■ ABOUT THIS TASK
Please write out exactly the lines of the data below from the line holding "Task: Select the DamStandard brush" through the line holding "Given: Click the Update", and leave out the rest.

§

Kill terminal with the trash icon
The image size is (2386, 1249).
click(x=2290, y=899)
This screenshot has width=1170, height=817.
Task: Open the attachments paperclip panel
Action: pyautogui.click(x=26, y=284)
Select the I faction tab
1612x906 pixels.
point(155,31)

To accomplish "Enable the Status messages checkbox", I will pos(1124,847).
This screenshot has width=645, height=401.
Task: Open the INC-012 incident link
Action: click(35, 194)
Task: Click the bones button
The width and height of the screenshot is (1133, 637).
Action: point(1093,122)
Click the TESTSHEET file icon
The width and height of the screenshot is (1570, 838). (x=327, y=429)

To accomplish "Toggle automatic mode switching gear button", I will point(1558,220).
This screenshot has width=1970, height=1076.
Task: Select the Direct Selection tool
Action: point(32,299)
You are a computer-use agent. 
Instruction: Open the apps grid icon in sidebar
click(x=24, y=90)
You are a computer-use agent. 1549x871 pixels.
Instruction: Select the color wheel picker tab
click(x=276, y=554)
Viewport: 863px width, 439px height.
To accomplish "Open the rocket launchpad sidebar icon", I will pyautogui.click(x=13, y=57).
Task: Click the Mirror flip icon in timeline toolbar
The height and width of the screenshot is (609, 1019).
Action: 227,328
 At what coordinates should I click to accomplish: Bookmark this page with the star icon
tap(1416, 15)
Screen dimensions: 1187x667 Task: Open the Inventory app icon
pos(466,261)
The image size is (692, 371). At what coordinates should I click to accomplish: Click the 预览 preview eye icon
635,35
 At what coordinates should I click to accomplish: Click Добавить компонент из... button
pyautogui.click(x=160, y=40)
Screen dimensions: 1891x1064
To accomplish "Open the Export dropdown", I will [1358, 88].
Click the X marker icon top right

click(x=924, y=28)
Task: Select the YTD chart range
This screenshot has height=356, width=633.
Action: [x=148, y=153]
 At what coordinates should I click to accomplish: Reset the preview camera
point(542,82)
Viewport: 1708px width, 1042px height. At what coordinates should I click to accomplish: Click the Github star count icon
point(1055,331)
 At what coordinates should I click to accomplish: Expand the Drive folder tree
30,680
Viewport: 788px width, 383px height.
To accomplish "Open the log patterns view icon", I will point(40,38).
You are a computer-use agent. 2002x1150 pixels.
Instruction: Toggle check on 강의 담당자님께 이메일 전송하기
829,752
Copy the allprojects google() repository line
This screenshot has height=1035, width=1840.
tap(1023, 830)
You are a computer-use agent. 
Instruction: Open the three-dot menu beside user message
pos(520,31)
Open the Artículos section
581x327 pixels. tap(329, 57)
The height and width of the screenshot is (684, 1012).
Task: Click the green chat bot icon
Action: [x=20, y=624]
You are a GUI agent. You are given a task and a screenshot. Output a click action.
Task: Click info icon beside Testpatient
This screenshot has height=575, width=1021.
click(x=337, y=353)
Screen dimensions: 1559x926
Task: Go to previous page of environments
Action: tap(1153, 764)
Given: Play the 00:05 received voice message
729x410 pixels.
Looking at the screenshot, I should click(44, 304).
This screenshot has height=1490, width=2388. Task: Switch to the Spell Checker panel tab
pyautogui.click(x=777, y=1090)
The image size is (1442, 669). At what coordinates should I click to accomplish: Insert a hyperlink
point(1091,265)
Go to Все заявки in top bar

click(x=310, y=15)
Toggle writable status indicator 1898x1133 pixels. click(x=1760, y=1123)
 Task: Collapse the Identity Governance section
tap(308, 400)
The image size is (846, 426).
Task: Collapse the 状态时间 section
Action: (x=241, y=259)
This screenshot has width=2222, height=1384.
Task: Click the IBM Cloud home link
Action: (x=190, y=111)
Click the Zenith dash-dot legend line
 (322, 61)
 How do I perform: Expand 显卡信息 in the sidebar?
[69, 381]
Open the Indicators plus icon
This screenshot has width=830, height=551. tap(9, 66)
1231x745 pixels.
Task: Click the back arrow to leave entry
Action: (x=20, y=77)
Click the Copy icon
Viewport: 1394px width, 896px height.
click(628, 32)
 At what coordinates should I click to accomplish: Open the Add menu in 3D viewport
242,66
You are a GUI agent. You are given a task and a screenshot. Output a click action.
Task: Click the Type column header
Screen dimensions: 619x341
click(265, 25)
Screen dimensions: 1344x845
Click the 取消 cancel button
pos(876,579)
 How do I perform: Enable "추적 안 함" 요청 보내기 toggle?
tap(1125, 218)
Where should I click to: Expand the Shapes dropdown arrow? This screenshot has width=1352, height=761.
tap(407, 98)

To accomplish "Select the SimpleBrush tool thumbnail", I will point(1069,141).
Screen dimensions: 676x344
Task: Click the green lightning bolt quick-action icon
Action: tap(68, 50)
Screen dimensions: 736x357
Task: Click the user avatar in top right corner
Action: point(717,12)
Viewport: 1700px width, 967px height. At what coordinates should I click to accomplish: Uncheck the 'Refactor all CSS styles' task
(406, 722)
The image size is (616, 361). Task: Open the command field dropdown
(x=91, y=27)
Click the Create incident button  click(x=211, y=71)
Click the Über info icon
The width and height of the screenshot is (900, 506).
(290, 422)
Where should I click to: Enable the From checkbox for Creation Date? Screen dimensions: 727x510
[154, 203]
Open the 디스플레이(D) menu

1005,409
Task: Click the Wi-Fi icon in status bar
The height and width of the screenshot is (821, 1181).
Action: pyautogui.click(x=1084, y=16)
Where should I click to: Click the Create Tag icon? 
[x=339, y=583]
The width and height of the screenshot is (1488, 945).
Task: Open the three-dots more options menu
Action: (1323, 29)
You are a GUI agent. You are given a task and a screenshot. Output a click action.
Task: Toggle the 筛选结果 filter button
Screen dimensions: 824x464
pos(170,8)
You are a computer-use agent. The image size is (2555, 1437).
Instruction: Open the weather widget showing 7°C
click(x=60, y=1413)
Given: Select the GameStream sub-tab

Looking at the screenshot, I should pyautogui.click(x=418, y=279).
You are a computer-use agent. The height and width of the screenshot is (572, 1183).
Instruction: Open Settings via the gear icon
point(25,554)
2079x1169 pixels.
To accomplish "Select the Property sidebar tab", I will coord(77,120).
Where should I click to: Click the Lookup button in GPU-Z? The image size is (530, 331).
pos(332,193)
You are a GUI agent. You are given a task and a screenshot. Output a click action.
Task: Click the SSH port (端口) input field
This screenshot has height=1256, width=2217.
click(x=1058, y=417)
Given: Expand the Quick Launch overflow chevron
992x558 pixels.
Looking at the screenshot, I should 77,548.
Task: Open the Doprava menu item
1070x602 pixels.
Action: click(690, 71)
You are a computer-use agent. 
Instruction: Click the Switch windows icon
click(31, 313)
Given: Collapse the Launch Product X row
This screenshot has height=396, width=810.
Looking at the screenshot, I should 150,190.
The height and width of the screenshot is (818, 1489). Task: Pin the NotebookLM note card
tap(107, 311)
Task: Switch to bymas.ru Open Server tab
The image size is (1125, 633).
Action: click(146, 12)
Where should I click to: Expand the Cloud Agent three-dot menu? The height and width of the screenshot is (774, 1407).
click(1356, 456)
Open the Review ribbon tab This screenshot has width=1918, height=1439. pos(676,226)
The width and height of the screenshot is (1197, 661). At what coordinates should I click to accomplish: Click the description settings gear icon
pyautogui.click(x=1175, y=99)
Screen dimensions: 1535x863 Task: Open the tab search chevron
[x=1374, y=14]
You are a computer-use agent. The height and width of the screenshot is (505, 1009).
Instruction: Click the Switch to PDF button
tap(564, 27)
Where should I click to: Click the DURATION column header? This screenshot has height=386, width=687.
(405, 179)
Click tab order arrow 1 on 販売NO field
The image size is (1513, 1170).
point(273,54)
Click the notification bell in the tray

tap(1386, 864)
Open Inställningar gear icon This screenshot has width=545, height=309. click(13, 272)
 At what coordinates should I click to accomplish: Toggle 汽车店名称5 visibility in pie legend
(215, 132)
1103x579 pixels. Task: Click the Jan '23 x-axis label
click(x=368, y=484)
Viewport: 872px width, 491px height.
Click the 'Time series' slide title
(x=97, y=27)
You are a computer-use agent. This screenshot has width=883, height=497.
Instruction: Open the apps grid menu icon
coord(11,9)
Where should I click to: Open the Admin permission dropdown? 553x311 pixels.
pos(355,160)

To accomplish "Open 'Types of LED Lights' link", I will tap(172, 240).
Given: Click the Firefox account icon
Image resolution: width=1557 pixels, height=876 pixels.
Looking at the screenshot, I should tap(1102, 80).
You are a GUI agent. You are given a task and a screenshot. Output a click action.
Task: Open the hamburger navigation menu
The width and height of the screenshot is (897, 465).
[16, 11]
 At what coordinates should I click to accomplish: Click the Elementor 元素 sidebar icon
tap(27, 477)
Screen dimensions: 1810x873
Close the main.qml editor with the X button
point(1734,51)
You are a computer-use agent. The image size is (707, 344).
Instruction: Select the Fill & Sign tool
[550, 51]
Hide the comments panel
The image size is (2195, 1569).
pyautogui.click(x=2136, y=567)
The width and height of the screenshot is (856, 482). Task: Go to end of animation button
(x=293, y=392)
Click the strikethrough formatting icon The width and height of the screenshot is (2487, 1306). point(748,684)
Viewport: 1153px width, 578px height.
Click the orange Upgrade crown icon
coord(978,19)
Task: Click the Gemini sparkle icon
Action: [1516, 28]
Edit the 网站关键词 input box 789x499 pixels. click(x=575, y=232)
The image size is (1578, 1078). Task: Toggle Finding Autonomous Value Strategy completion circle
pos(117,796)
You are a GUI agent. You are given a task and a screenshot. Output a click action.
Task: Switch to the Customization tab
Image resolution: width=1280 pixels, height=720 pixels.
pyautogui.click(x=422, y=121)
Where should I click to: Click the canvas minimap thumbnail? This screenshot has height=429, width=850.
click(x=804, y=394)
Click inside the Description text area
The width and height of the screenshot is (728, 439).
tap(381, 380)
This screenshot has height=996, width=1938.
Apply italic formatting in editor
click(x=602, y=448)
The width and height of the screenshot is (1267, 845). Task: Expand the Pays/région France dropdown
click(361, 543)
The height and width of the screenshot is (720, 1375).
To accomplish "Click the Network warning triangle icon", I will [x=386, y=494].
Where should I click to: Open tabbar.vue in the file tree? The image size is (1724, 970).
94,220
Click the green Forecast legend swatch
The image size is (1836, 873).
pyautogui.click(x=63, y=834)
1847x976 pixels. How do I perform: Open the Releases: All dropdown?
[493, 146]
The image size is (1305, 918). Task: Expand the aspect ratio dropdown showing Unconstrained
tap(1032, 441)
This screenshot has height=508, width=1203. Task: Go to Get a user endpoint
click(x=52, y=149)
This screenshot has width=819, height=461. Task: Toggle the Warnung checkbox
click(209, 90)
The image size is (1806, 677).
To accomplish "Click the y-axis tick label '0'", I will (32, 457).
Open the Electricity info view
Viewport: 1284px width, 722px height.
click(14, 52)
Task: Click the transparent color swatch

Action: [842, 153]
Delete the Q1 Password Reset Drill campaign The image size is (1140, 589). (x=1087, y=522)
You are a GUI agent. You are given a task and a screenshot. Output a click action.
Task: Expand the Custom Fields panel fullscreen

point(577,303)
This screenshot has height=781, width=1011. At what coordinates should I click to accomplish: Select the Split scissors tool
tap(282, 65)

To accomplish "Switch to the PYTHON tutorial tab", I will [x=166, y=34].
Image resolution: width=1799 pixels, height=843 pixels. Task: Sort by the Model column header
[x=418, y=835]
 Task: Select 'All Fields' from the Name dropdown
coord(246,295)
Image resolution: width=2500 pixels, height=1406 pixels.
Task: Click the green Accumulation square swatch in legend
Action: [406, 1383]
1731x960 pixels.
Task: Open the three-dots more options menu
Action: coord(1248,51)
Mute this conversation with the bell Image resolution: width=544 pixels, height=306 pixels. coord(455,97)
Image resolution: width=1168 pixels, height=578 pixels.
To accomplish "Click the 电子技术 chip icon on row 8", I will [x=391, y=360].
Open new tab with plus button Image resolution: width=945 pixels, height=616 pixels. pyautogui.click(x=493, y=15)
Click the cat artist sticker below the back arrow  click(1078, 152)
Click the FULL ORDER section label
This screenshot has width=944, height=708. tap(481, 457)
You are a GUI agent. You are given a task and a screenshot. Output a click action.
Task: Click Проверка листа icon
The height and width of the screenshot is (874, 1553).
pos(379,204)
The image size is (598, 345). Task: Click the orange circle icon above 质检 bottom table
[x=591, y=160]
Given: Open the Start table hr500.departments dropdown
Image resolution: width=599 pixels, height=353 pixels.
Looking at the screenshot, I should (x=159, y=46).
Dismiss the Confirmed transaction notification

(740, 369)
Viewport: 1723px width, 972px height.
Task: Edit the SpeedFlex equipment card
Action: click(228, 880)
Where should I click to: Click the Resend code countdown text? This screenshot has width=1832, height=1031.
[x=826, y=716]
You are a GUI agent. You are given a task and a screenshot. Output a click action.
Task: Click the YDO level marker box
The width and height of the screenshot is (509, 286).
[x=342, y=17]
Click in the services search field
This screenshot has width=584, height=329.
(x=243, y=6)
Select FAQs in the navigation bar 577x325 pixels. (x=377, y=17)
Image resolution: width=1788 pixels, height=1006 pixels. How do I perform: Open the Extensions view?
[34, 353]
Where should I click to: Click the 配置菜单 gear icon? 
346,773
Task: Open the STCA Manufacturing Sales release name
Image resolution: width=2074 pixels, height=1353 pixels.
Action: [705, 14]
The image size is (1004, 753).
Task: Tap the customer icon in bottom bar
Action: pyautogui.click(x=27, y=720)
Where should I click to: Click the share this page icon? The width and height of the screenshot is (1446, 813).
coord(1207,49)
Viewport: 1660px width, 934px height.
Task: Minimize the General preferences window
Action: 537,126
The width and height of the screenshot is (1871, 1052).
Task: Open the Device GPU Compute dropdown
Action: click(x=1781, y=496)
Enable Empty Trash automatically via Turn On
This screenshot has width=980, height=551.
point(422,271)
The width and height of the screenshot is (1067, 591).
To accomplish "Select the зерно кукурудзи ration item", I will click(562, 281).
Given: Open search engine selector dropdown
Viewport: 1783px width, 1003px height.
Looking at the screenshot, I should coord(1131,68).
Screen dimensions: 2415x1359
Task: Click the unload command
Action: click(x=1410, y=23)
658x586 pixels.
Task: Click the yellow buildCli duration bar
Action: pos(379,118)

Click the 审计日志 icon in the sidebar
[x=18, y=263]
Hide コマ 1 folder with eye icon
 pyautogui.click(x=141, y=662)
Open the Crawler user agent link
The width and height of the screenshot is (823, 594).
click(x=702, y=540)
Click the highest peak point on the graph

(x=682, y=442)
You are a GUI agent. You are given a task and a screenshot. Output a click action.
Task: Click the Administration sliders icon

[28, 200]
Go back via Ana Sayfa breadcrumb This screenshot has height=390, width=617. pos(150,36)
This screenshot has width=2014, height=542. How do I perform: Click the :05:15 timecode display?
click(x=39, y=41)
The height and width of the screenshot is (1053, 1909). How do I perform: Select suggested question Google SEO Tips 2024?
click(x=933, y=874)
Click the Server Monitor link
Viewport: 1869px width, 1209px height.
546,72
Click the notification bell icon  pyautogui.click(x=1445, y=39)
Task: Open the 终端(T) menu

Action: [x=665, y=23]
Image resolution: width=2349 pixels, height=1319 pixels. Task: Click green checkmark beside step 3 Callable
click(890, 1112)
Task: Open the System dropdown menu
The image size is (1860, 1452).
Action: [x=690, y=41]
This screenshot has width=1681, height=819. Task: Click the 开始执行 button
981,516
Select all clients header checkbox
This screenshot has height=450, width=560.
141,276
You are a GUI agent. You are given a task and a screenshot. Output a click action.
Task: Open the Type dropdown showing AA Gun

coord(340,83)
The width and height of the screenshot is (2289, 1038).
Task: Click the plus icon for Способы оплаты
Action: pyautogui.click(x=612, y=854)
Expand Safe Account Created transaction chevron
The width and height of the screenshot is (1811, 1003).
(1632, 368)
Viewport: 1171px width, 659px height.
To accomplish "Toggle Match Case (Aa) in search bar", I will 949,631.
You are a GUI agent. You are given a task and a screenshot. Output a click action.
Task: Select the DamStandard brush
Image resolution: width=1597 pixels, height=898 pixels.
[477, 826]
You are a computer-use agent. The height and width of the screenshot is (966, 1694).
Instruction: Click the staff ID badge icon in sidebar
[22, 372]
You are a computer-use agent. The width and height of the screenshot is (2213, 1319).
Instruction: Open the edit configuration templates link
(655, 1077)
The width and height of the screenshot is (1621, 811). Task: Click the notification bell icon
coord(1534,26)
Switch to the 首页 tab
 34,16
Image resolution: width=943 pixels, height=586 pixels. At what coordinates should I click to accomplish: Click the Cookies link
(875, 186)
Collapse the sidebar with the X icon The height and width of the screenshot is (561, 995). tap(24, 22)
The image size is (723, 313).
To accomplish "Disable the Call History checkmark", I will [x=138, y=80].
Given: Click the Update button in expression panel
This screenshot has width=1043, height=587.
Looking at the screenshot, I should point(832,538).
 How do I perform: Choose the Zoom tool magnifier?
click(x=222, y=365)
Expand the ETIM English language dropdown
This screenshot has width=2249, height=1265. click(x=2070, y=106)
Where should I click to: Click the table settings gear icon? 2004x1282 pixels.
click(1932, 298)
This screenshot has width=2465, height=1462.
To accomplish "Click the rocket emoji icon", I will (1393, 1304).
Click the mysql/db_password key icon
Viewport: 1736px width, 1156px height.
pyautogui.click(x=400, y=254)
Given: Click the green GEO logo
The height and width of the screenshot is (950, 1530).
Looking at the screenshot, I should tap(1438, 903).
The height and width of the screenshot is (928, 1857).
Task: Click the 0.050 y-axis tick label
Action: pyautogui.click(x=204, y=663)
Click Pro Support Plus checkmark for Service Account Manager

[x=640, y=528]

§

■ OUTPUT
Task: Select the DamStandard brush
Image resolution: width=1597 pixels, height=898 pixels.
[477, 826]
You are a computer-use agent. The height and width of the screenshot is (966, 1694).
Instruction: Click the staff ID badge icon in sidebar
[22, 372]
You are a computer-use agent. The width and height of the screenshot is (2213, 1319).
Instruction: Open the edit configuration templates link
(655, 1077)
The width and height of the screenshot is (1621, 811). Task: Click the notification bell icon
coord(1534,26)
Switch to the 首页 tab
 34,16
Image resolution: width=943 pixels, height=586 pixels. At what coordinates should I click to accomplish: Click the Cookies link
(875, 186)
Collapse the sidebar with the X icon The height and width of the screenshot is (561, 995). tap(24, 22)
The image size is (723, 313).
To accomplish "Disable the Call History checkmark", I will [x=138, y=80].
Given: Click the Update button in expression panel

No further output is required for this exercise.